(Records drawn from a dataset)

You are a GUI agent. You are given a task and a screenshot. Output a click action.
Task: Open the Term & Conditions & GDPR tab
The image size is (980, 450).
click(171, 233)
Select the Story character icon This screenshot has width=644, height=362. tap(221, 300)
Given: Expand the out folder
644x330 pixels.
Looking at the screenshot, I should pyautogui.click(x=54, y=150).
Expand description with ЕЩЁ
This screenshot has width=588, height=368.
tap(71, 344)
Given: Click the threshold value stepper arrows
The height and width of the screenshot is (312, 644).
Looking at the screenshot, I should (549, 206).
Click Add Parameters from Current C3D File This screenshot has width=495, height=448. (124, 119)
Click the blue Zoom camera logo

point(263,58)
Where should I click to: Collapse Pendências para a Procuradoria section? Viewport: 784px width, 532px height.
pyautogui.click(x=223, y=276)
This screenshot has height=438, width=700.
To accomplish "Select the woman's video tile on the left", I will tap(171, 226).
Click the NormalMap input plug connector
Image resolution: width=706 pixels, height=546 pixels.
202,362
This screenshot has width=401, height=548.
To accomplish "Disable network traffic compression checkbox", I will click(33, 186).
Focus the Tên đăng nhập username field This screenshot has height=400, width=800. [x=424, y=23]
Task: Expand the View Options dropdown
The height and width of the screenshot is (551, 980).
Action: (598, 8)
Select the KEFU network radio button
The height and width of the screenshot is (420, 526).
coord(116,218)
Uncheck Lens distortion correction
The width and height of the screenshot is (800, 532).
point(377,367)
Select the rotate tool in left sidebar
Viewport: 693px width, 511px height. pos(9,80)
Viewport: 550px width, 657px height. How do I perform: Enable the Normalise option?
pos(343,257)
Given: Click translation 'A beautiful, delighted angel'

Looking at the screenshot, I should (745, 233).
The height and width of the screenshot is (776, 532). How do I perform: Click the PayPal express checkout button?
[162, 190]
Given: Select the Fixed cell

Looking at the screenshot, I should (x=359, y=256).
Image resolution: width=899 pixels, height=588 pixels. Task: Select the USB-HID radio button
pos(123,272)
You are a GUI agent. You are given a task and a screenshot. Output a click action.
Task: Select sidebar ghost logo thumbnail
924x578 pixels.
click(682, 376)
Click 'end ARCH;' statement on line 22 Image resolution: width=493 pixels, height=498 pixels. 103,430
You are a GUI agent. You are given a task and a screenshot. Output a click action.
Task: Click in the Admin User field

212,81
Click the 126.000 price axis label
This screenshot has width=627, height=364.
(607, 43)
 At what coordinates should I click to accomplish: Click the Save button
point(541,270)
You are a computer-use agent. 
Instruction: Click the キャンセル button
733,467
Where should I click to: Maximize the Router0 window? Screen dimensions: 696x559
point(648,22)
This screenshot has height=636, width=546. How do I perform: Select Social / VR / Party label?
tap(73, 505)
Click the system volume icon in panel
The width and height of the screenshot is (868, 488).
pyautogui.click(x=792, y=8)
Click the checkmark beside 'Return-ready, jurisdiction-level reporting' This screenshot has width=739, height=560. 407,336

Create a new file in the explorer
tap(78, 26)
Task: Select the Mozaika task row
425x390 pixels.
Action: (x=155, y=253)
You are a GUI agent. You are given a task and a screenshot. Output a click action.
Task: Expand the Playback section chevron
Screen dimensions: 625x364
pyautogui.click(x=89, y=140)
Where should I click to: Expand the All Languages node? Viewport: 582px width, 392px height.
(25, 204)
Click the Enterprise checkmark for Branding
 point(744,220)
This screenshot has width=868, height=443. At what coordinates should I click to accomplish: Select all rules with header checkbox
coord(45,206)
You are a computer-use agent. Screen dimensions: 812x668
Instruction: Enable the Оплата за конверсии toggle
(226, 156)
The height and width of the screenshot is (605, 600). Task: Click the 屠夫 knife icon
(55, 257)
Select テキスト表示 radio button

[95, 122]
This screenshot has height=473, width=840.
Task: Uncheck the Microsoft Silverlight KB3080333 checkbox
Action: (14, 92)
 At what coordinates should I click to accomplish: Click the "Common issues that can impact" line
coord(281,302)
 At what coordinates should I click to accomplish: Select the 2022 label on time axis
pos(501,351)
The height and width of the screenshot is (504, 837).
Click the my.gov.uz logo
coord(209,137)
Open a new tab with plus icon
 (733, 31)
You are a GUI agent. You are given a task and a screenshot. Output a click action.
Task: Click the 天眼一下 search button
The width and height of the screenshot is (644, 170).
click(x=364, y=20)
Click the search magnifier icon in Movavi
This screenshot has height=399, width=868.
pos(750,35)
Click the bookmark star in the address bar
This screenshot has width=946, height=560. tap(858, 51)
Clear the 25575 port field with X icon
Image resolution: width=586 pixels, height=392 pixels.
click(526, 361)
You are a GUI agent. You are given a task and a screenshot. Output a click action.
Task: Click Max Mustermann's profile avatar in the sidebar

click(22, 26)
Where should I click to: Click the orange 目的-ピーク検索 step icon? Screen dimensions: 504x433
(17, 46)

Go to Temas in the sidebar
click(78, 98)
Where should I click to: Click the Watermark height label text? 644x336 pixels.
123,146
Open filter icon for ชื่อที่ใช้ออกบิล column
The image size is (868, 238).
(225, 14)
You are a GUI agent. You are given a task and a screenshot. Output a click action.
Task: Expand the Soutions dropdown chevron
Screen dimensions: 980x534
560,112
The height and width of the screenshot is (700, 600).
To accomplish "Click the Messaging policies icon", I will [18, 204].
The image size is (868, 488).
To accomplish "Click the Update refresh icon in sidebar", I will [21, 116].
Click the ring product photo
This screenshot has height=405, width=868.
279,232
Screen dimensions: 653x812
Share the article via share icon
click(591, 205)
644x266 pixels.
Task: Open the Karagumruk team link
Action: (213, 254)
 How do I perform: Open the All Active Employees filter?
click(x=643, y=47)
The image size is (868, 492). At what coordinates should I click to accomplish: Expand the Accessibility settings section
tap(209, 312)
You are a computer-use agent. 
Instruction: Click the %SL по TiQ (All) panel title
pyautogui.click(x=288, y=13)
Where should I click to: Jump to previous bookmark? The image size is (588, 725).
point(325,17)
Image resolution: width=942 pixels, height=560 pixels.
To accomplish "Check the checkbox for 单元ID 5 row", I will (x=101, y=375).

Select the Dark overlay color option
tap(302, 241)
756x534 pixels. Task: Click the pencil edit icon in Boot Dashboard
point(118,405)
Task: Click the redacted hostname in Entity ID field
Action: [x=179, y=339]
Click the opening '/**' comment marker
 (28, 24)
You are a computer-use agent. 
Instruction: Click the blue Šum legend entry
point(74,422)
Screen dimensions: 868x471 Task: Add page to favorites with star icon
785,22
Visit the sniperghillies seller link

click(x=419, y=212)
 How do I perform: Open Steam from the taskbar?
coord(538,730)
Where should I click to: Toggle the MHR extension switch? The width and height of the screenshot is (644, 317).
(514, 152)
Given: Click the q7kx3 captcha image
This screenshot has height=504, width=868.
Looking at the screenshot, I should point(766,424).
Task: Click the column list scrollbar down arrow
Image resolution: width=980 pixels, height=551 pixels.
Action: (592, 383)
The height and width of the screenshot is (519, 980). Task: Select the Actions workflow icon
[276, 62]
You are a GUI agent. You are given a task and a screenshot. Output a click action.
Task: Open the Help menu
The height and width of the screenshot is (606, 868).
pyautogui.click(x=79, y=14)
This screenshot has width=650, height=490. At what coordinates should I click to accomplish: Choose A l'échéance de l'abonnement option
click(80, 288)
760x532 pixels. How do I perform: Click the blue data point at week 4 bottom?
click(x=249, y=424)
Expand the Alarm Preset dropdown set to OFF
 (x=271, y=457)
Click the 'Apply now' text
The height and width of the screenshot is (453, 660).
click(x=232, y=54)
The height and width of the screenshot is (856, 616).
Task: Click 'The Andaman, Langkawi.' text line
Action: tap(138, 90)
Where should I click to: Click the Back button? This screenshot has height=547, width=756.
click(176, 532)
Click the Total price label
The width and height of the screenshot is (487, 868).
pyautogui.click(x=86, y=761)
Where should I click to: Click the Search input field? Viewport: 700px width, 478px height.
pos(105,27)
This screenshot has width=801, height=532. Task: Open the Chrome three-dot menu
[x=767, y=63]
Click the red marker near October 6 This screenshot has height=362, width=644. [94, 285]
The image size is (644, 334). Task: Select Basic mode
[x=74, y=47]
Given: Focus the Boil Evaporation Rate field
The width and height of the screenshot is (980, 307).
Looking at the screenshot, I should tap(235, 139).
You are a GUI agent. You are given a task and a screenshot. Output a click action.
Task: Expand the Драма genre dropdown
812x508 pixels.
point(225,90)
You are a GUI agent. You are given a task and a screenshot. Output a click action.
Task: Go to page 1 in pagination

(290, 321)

#### Problem details
Each line in the entries above, starting at the line with "Given: Select the Fixed cell" and ending at the line with "Task: Select sidebar ghost logo thumbnail", is to be printed exactly, and only those lines.

#### Task output
Given: Select the Fixed cell

Looking at the screenshot, I should (x=359, y=256).
Image resolution: width=899 pixels, height=588 pixels. Task: Select the USB-HID radio button
pos(123,272)
You are a GUI agent. You are given a task and a screenshot. Output a click action.
Task: Select sidebar ghost logo thumbnail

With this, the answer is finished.